29/08/2019 - If you look into the distance, there's a house upon the hill, guiding like a lighthouse to a place where you'll be safe
Midona semblait elle aussi prête à partir. La petite rate l'accompagnait partout depuis cette fameuse nuit et pour dire vrai, Rafael avait à présent du mal à imaginer son quotidien sans la compagnie de celle qu'il considérait comme son porte bonheur et sa compagnonne. Alors que tout semblait perdu et que le brésilien s'était senti partir, ce fut dans un lit d'hopital qu'il se réveilla. Les médecins n'avaient cessé de lui répéter la chance qu'il avait eu d'être découvert à temps et de s'en sortir. Il avait cependant dû passer quelques temps à l'hôpital mais cela s'avéra bénéfique. Ayant frôlé la mort et fait face à ses regrets, le sorcier ne pouvait plus vivre comme il l'avait fait. Cela ne voulait bien sûr pas signifier qu'il abandonnait sa recherche de la vérité, mais à présent, il le ferait à sa façon. Sans bafouer ses principes ou renier la personne qu'il était vraiment. Il voulait redevenir le jeune homme altruiste qu'il était réellement et de nouveau passer du temps avec les animaux et créatures magiques.

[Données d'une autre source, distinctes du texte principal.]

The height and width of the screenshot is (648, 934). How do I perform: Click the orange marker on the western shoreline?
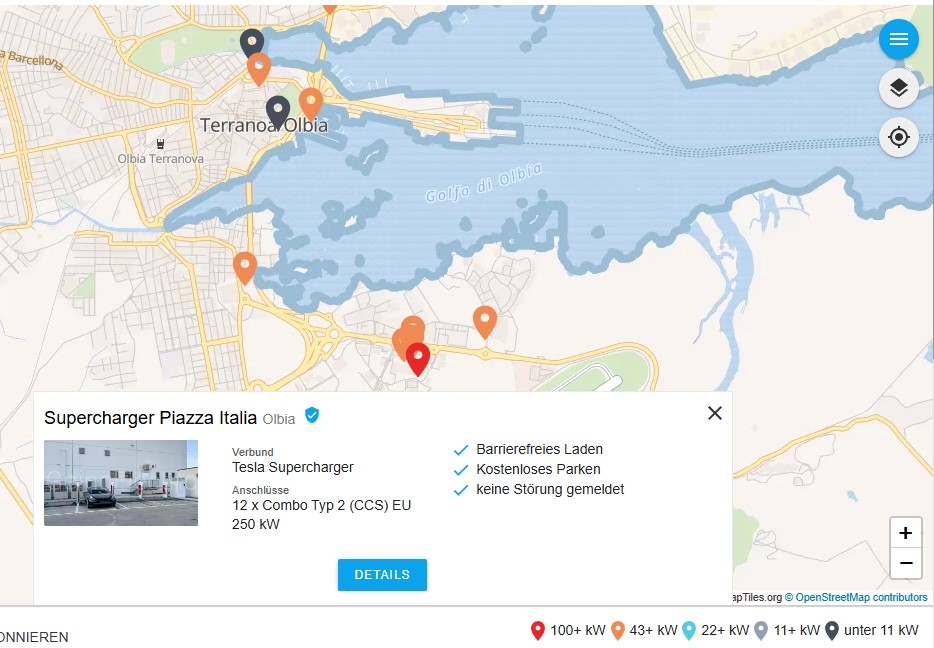[x=245, y=267]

En sortant, il avait commencé par reprendre contact avec son père qu'il n'avait pas vu depuis longtemps. La situation était étrange pour l'un comme pour l'autre, mais au fond, chacun était heureux de retrouver l'autre. Puis, comme un signe du destin placé sur sa route, il entendit parlé de l'université d'Ardfry, de la source et du lien avec les Missi Dominici. C'était à la fois là l'opportunité de renouer avec des gens, de suivre une affaire liée au groupuscule détenant la vérité sur sa mère ainsi que d'approfondir ses connaissances sur la magie. Il n'en fallu pas plus pour qu'il s'y inscrive.